---------- EXTRACTED RECORDS
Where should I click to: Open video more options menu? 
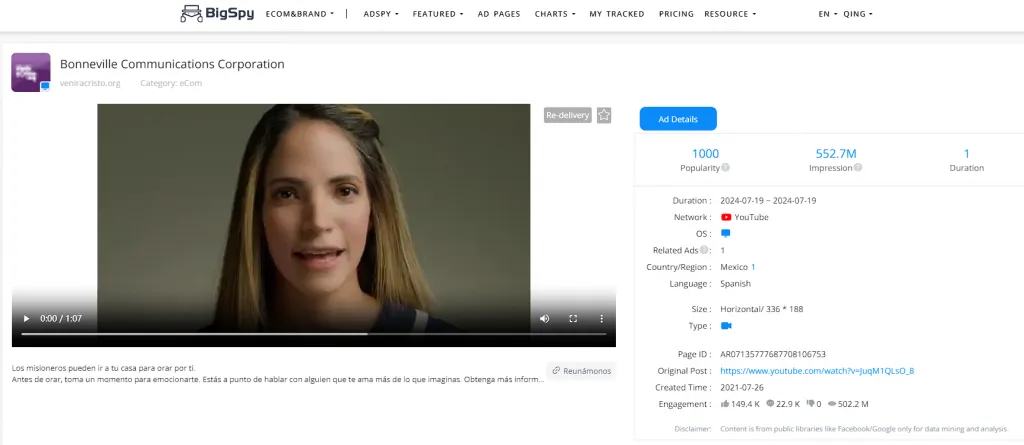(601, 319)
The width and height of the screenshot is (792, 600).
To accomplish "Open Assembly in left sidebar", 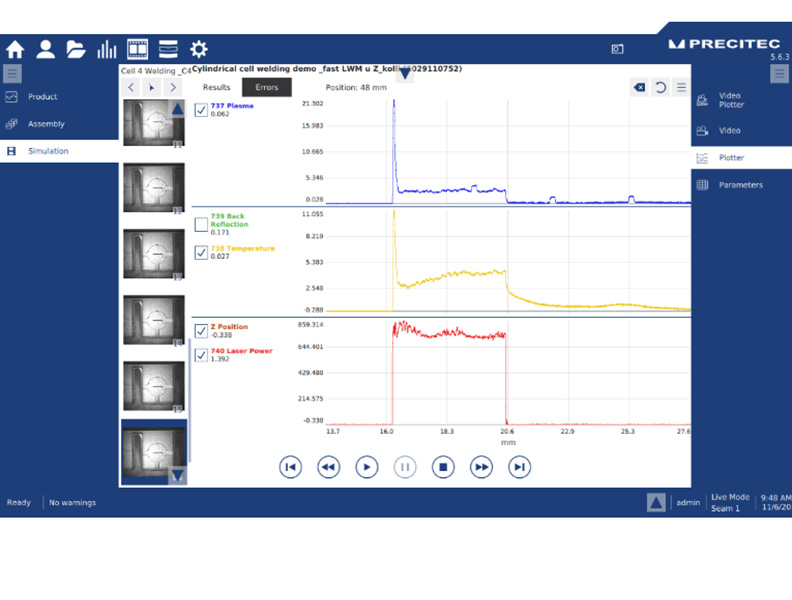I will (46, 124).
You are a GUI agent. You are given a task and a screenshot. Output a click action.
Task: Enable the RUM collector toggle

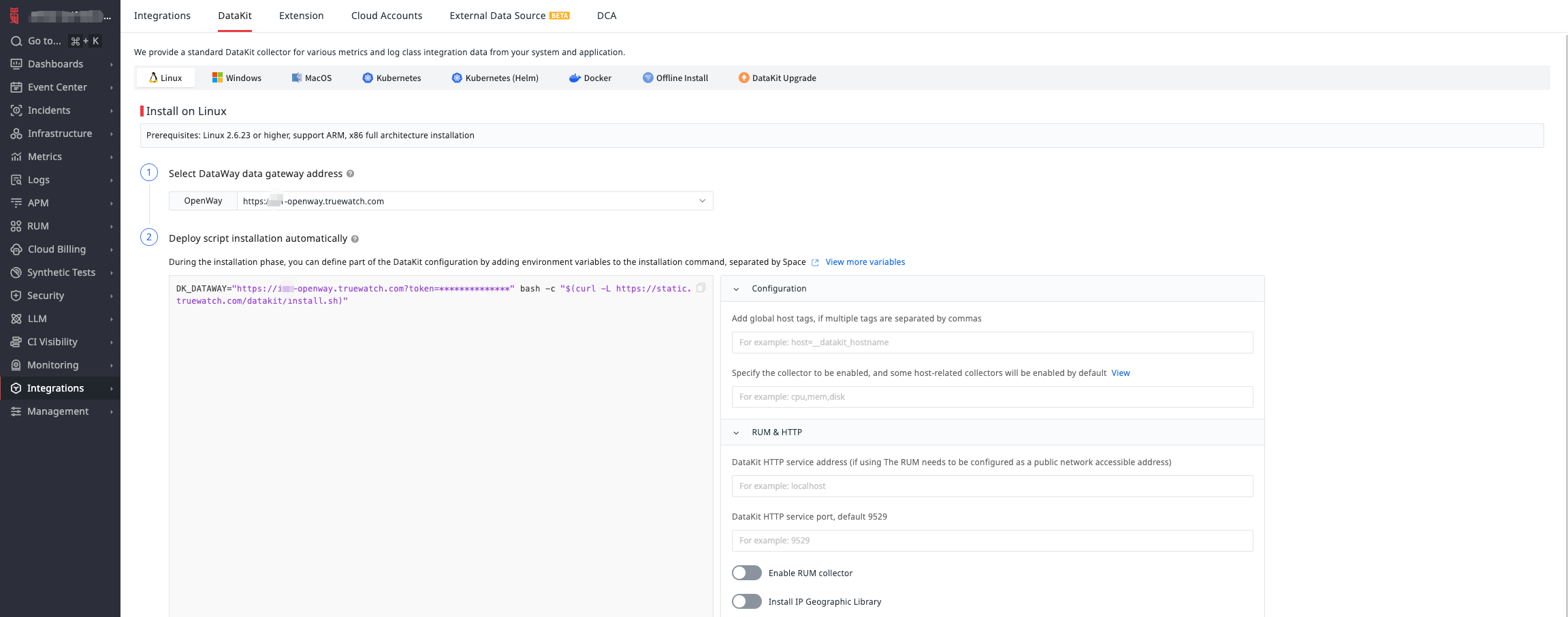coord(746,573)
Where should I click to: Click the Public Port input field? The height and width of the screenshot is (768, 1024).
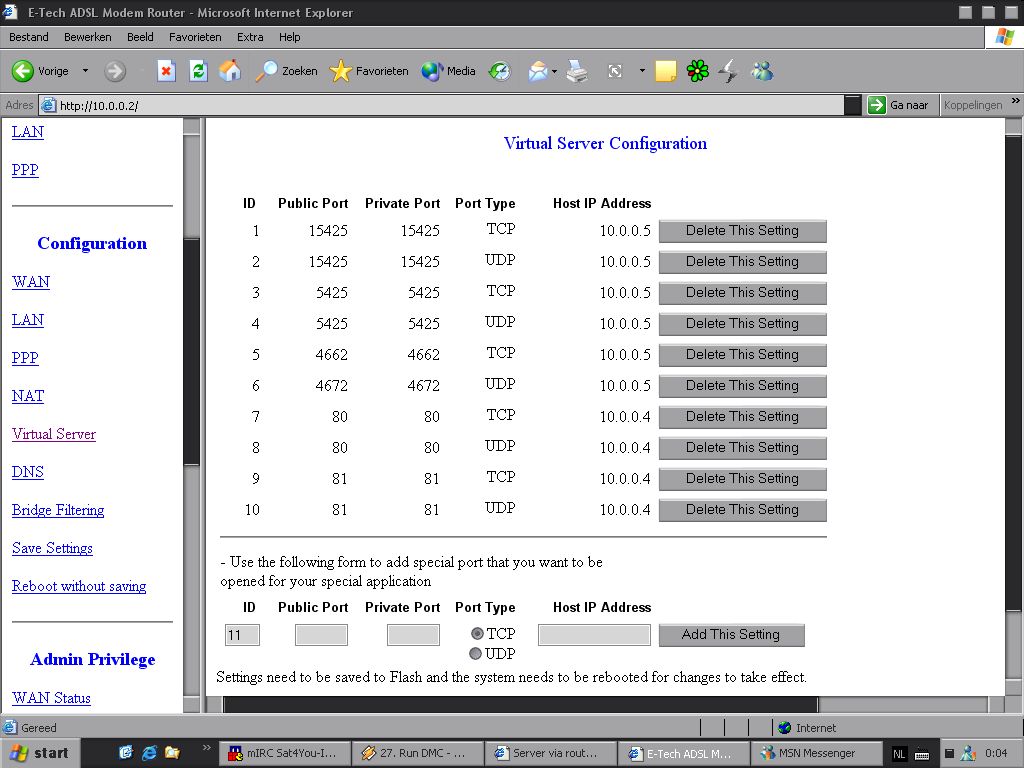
--------------------
---------- EXTRACTED RECORDS
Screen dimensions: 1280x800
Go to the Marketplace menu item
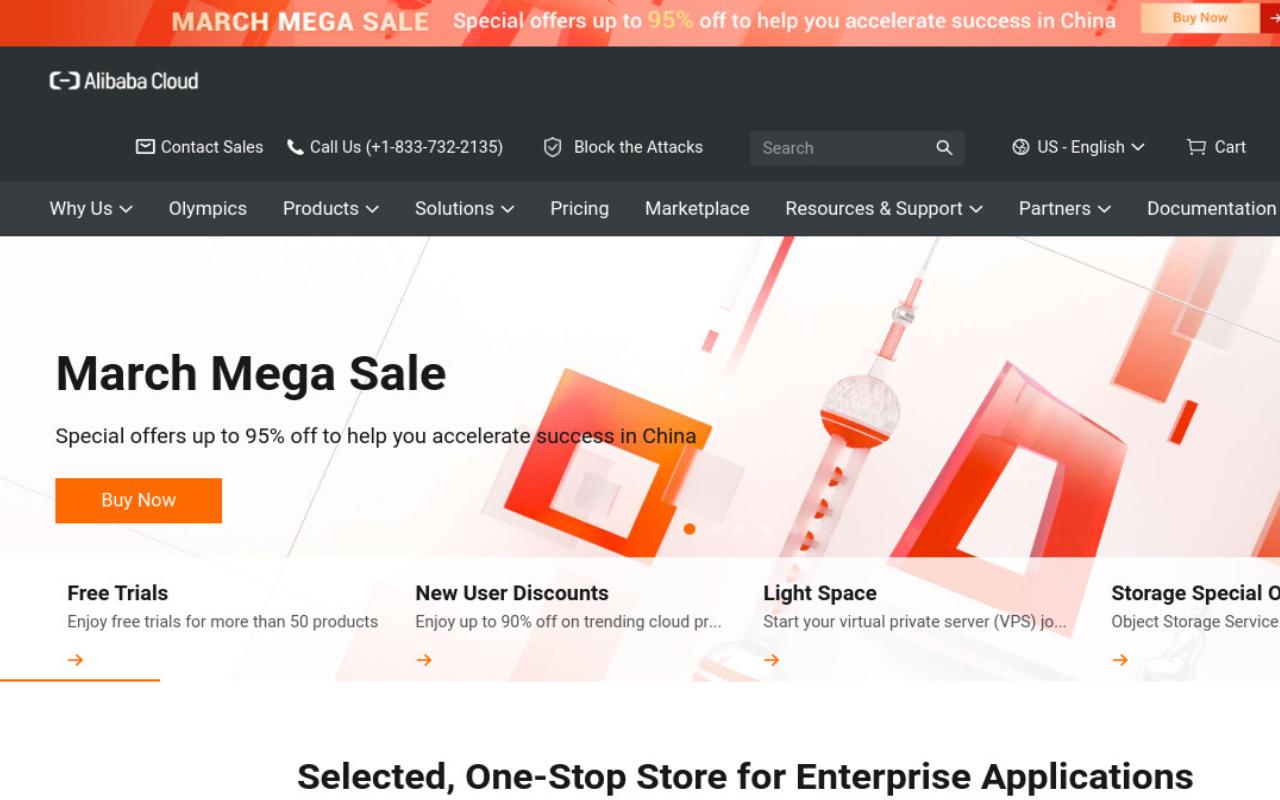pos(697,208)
--------------------
▸ **TASK TO COMPLETE**: Although pictures appear among the records above, write out exactly only the lines from the one that has "Task: Enable the RUM collector toggle" through the one that has "Where should I click to: Click", and leave the pictures out.

▸ **RESPONSE BELOW**:
Task: Enable the RUM collector toggle

coord(746,573)
Where should I click to: Click the Public Port input field? The height and width of the screenshot is (768, 1024).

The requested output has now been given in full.